Die Vertretung und Äußerung politischer Ansichten stellt erst dann eine Gefahr für die öffentliche Sicherheit dar, wenn dies eine Straftat darstellt. Dass die Ansichten des V „radikal“ sind, genügt dafür nicht. Es ist im Sachverhalt nicht ersichtlich, dass die Radikalität in die Nähe von Straftaten führt. Diese Ermessenserwägung entspricht nicht dem gesetzlichen Zweck der Ermächtigung.
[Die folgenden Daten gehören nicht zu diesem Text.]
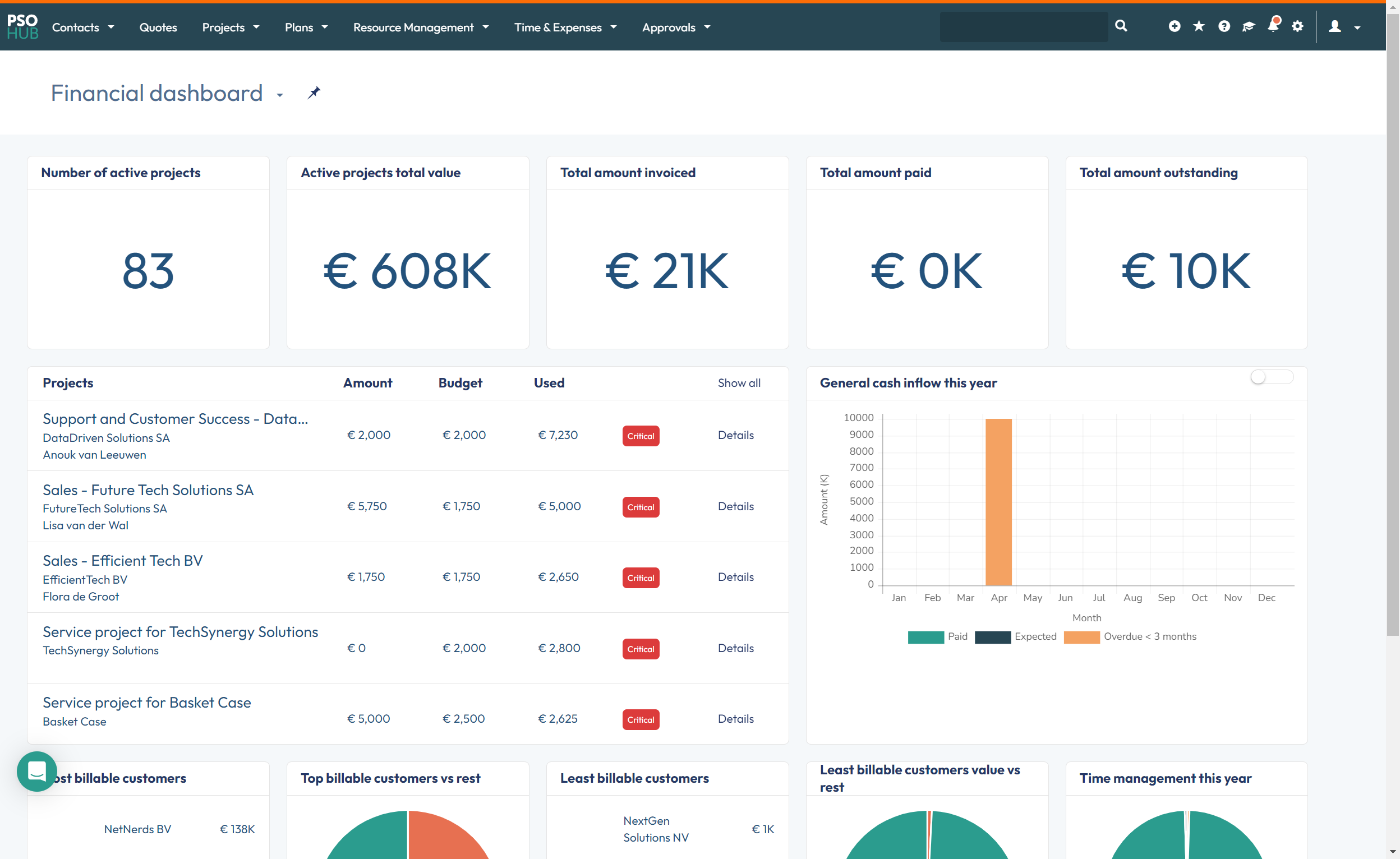Click the search magnifier icon
Screen dimensions: 1400x859
point(1121,26)
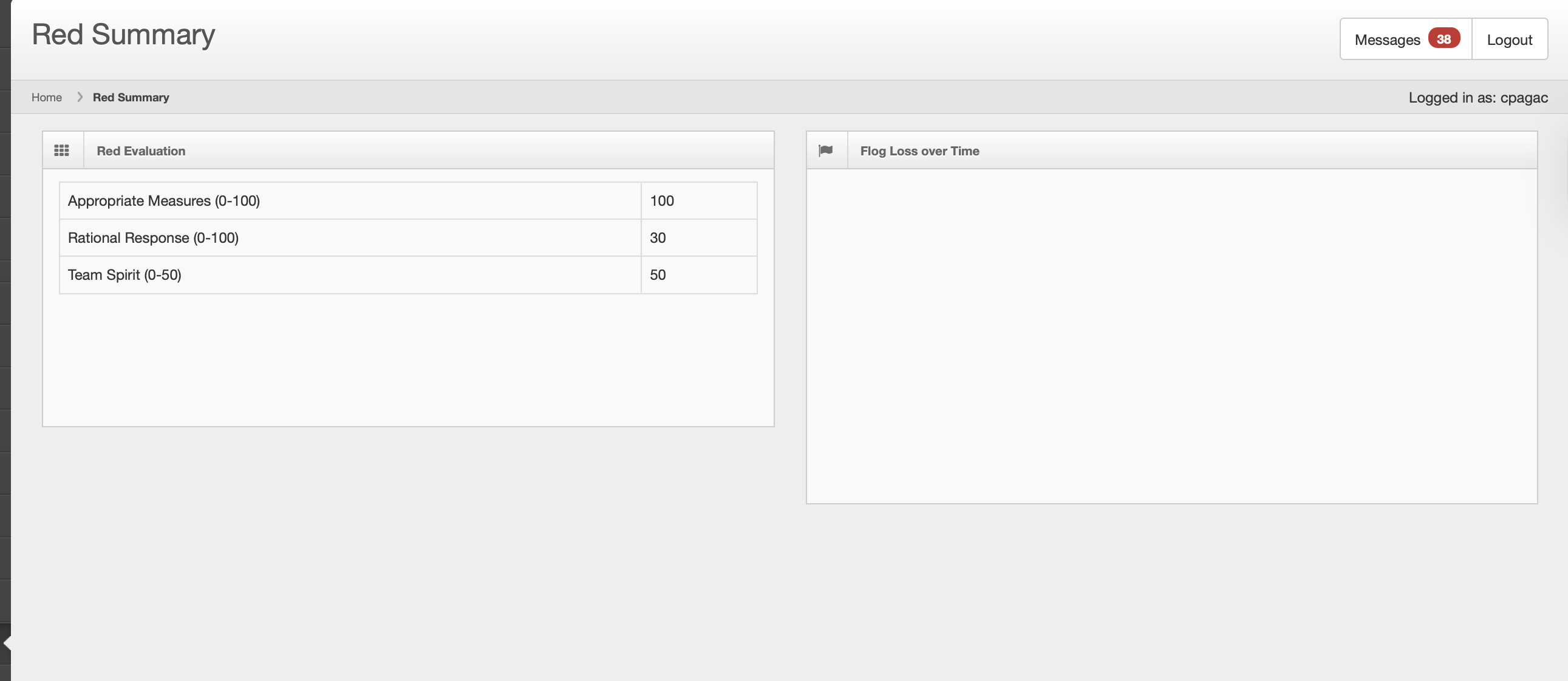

Zudem stellt es eine Verletzung der Art. 8 I, 5 I GG dar, wenn eine bestimmte politische Ansicht zum Anknüpfungspunkt belastender Verwaltungsmaßnahmen gemacht wird.
Diese Erwägung ist daher ermessensfehlerhaft. Aufgrund dieses Ermessensfehlers ist das Verbot rechtswidrig.

(3) Das Verbot könnte zudem rechtswidrig sein, wenn der angeführte Grund der Kosten eines Polizeieinsatzes ermessensfehlerhaft wäre. Die Ermächtigung nach § 15 I VersG dient der Abwehr von Gefahren für die öffentliche Sicherheit und Ordnung. Diese ist nicht deshalb in Gefahr, weil der Verwaltung bei der Durchführung und dem Schutz von Versammlungen Kosten entstehen. Daher entspricht auch dieser angeführte Aspekt nicht dem Zweck der gesetzlichen Ermächtigung und ist daher ermessensfehlerhaft. Das Verbot ist somit auch aus diesem Grund rechtswidrig.

4. Ergebnis
Das Verbot der Versammlung ist rechtswidrig.